Information Sharing in Incident Response
Effective threat prevention strategies require robust defense mechanisms, including information sharing. While there have been improvements, there is still much room for progress. As one expert noted, “Information is power and, in cybersecurity, it’s the power to prevent similar events from happening.” Cybercriminals target sectors that cannot be idle by ransomware. It may be in mining and industrial sectors, where operational interruptions can result in millions of dollars in losses. ISACs have a critical role to play in helping industries combat ransomware attacks.
Experts find it hard to say whether the incidents have decreased. Still, the number of ransoms being paid has gone down. This may be due to organizations improving their backup protection and the risk of paying due to OFAC (Office of Foreign Access Control) sanctions. This trend may continue in 2023. Analytics is hopeful about the decline but also concerned that groups may adopt more extreme tactics to increase their conversion rates. Specifically, groups may use stolen data to target customers and business partners. The current trend is to target businesses and sectors that cannot afford to be affected, have significant tech debt, and are likely to pay to alleviate the damage. However, this does not only apply to Fortune 500 companies.
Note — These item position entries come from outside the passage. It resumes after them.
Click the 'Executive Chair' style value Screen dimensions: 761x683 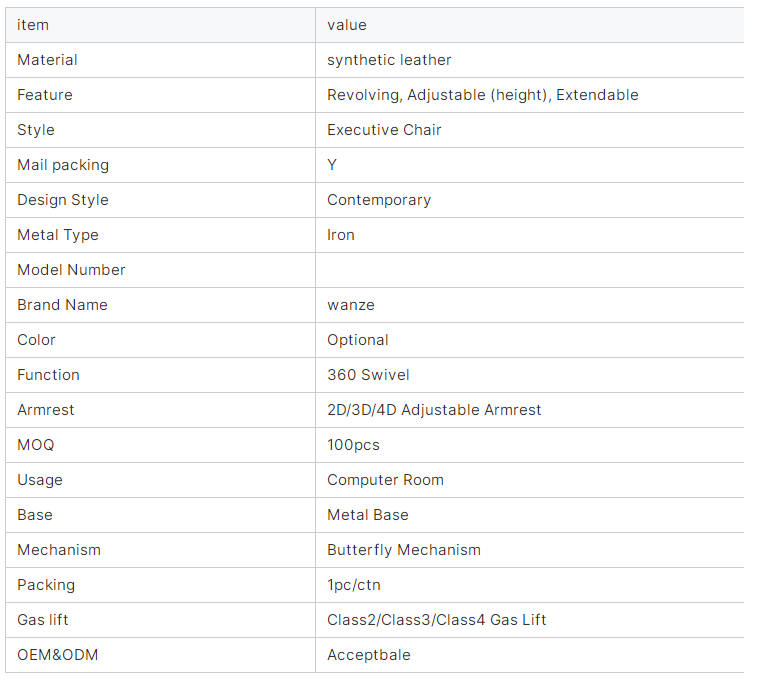pos(384,130)
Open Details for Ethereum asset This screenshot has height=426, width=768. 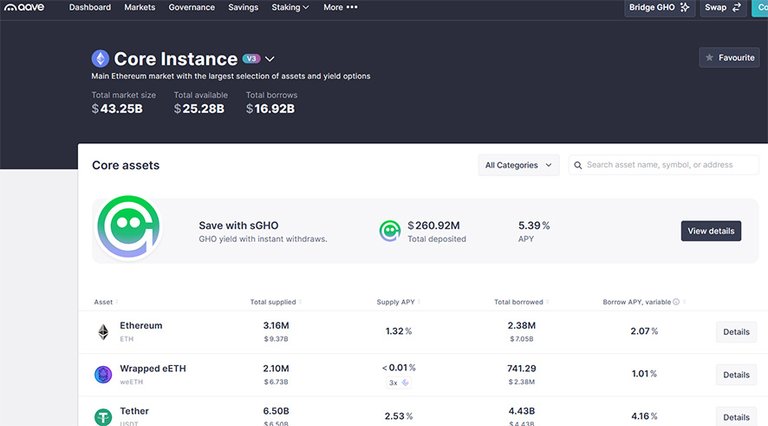[735, 332]
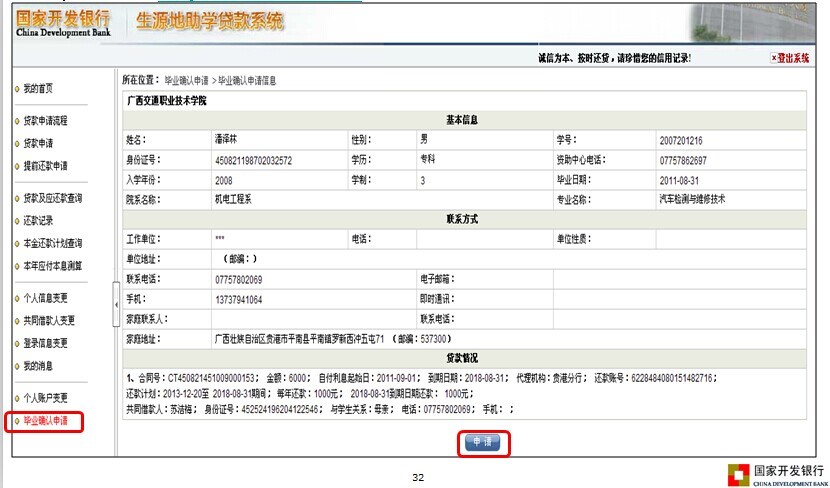Open 本金还款计划查询
The height and width of the screenshot is (488, 830).
pos(53,243)
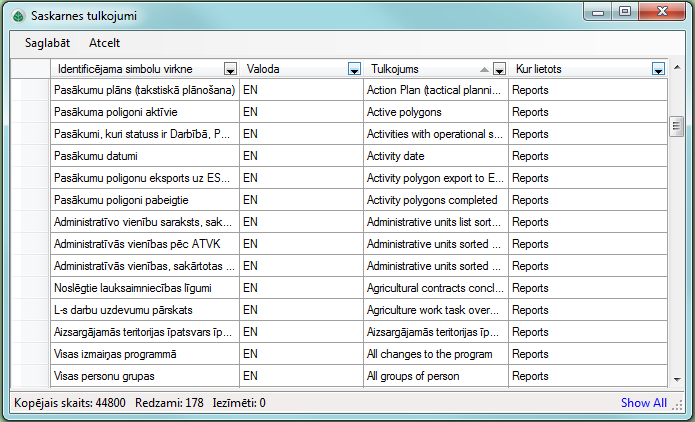Open the Saglabāt menu

coord(47,43)
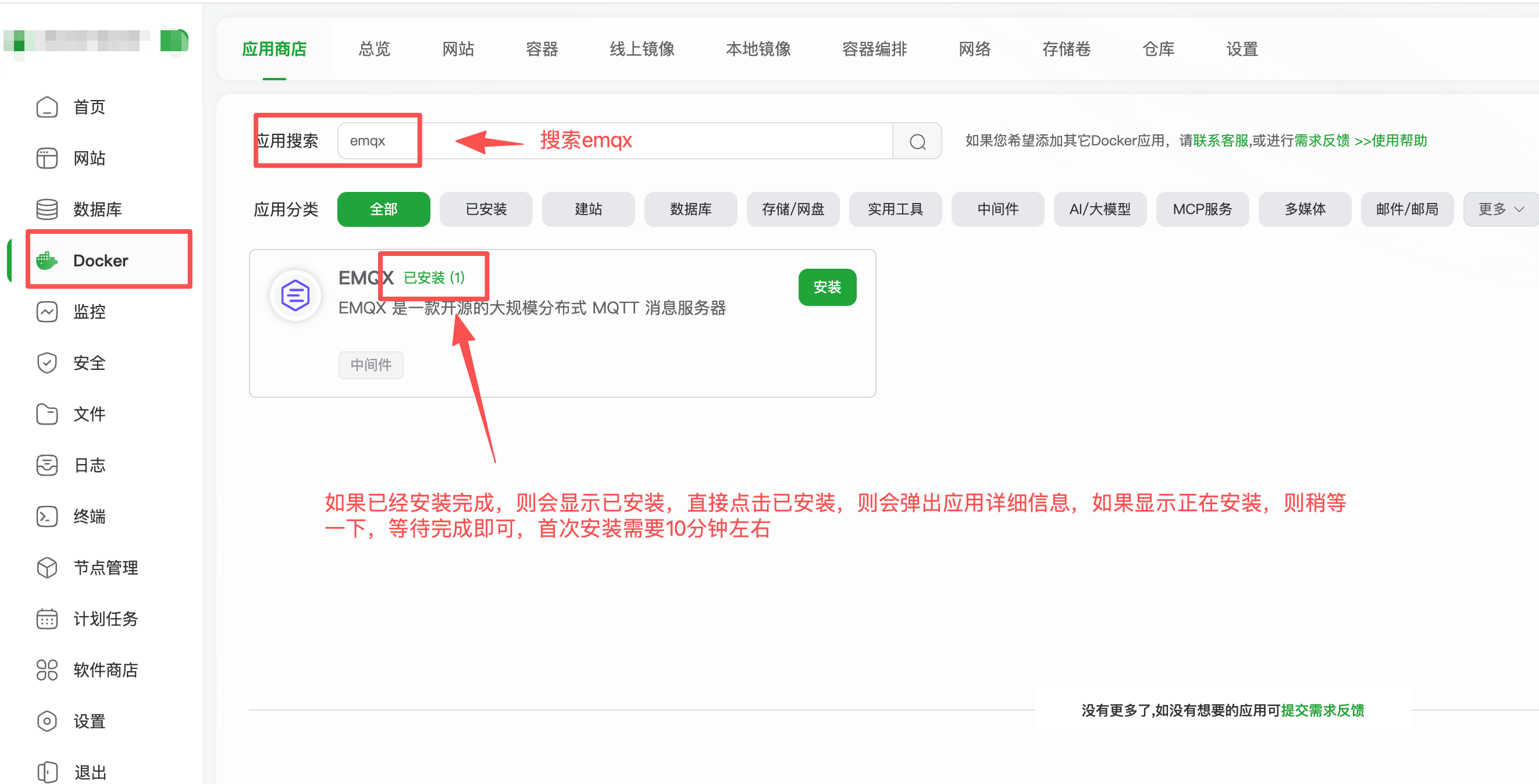Go to 首页 home in sidebar
This screenshot has width=1539, height=784.
click(x=88, y=107)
Small and medium enterprises are also vulnerable to these attacks.
Recommendations to prevent ransomware attacks
To avoid ransomware attacks, organizations should implement various measures. For example, application control, disabling macros from email attachments, and adopting a zero-trust posture. In addition, experts suggest taking a proactive approach to cybersecurity, especially in areas vulnerable to such attacks as identity and access controls. It can be achieved by using methods like password vaulting and multi-factor authentication. Implementing frequent data backups, establishing an incident response plan, and investing in cyber insurance are essential. Threat intelligence platforms can also help track ransomware gangs and their tactics to prevent attacks. Organizations can prevent ransomware actors from launching a debilitating encryption attack by catching the initial intrusion or malicious activity. In addition, I have a couple of solutions that can significantly reduce the problem of ransomware:
- Make it absolutely illegal to pay the ransom. As long as some companies/organizations keep paying, it would never stop. However, financing crime needs to be absolutely illegal anyway. Not to mention, why ransomware gangs would still continue doing attacks in countries which absolutely ban ALL ransomware payments? Wouldn’t that be just a lot of cost/effort/risk w/o making any money for them?
- Make it mandatory for all companies/organizations do periodical (automated) full data backups. They all need to have a plan ready to reinstall all their software & reload most recent backup data. Aside from the ransomware, regular automated full data backups help safeguard against various risks such as hardware failures, natural disasters, and human errors. By periodically backing up data, organizations can capture and store a snapshot of their critical information, ensuring they have a recent copy available for recovery if data loss or system failure occurs.